# [Extrait de page]
J’ai été triste également pour Albert et Edouard,

auxquels on s’attache, bien sûr, dès les premiers mots.

Ce sont des poilus qui ont rampé dans les tranchées et côtoyé la mort de près, trop près. En novembre 1918, le roman commence et la guerre se termine. Nos deux soldats seront bientôt démobilisés. Et leur combat pour survivre continue, plus âpre que jamais.

Pierre Lemaitre est doué pour le suspense ; il excelle aussi dans la manière de créer des personnages et leur donner vie. Au fil des pages vous vient l’impression de connaître les deux soldats, comme des cousins éloignés. Ils pourraient être vos ancêtres.

Albert le vulnérable, un peu simple mais d’une générosité sans limites. Edouard l’héroïque, provocateur et créatif. Pradelle dont toute l’énergie et les actions sont tendues vers un seul but : faire fortune et restaurer le pouvoir de sa famille. Malheur à qui se trouve sur son chemin. C’est le méchant dans toute sa splendeur, beau et opportuniste, qui donne du relief aux péripéties de nos anciens poilus. Qu’il apparaisse, que son seul nom soit évoqué et l’angoisse monte d’un cran.

Et tant d’autres encore, pittoresques à souhait. J’en jubile encore.

Et puis, cette guerre m’a rendue triste.

Il existe nombre de romans qui décrivent l’horreur de ses combats, l’absence de scrupules des commandements, l’incurie des gouvernements d’alors. Peu ont abordé la laideur des années qui ont suivi.

« C’est décourageant, quand on y pense, de s’être battu pour un résultat pareil. »

Le roman prend parfois des allures de caricature, tant est choquante la noirceur qu’il décrit. Pourtant, à bien y réfléchir, on se dit que oui, pareilles infamies ont dû exister. Le temps qui passe et les manuels scolaires lissent les évènements, les rendent tout noirs ou tout blancs, le bien et le mal, les erreurs des uns, l’héroïsme des autres. A nous faire oublier que la nature humaine balaie toutes les nuances de gris.

# [Consignes]
A – Relève tous les noms de personnages du roman que cite la critique.
B – Mets à jour la critique en reprenant le passage qui part de "Et tant d’autres" et va jusqu'à "nuances de gris.", avec "désolant" à la place de "décourageant".
C – Poursuis la critique du roman à partir de sa dernière phrase.

# [Données fournies]
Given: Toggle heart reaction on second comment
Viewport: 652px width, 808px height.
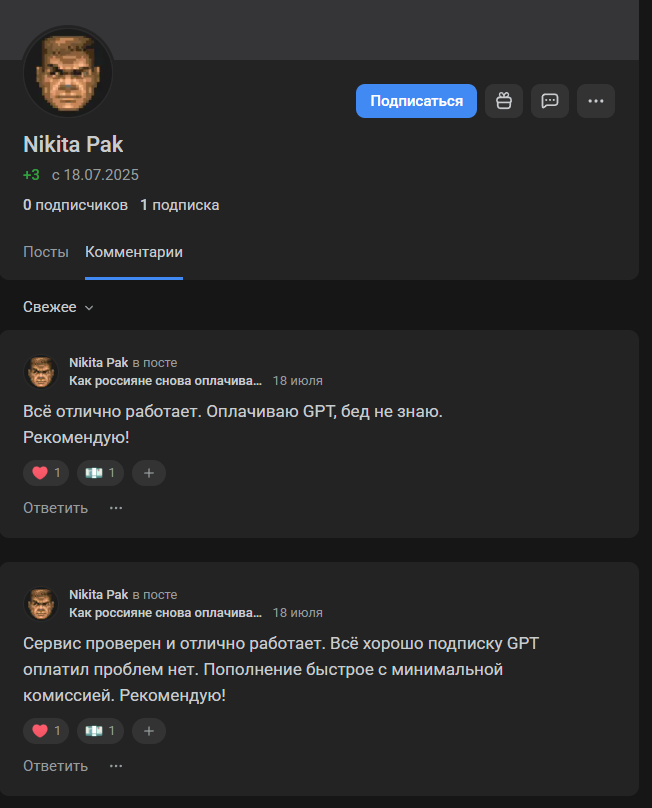Looking at the screenshot, I should coord(47,731).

# [Corrigé]
A – Albert, Edouard, Pradelle

B –
Et tant d’autres encore, pittoresques à souhait. J’en jubile encore.

Et puis, cette guerre m’a rendue triste.

Il existe nombre de romans qui décrivent l’horreur de ses combats, l’absence de scrupules des commandements, l’incurie des gouvernements d’alors. Peu ont abordé la laideur des années qui ont suivi.

« C’est désolant, quand on y pense, de s’être battu pour un résultat pareil. »

Le roman prend parfois des allures de caricature, tant est choquante la noirceur qu’il décrit. Pourtant, à bien y réfléchir, on se dit que oui, pareilles infamies ont dû exister. Le temps qui passe et les manuels scolaires lissent les évènements, les rendent tout noirs ou tout blancs, le bien et le mal, les erreurs des uns, l’héroïsme des autres. A nous faire oublier que la nature humaine balaie toutes les nuances de gris.

C –
Quelques recherches sur Internet m’ont fait considérer un œil nouveau les cimetières militaires, leurs croix immaculées et bien alignées, leurs allées rectilignes à l’impeccable gazon. Si le cœur vous en dit, voici deux articles intéressants (et édifiants), à ne lire qu’après avoir terminé le roman : Article 1 / Article 2

Pour résumer tant de tristesse, je dirais que:

« Au revoir là-haut » m’a tout simplement enthousiasmée !

S’il m’arrivait un jour d’oublier pourquoi j’aime la littérature, je n’aurais qu’à le relire. Que les puristes de la critique littéraire me pardonnent ! Lorsqu’un livre m’a à ce point captivée, je ne sais pas me modérer. Je n’en ai pas non plus l’envie.

Difficulté de lecture : ** (c’est un Goncourt dont la lecture n’est pas douloureuse. Le style est là, beau comme on aime et, surtout, sans nuire à la compréhension)

Ce livre est pour vous si :

  • Vous voulez regarder l’Histoire dans le blanc des yeux, et voir s’y refléter ses horreurs et ses bassesses
  • Vous aimez le suspense bien construit
  • Vous voulez écrire. Il n’existe pas de meilleure manière d’apprendre que d’observer les grands maîtres (sans mauvais jeu de mots). Chez l’auteur, pas de clichés. C’est l’un des rares qui parviennent encore à séduire le lecteur par ses métaphores, précises, inédites et sans surdose.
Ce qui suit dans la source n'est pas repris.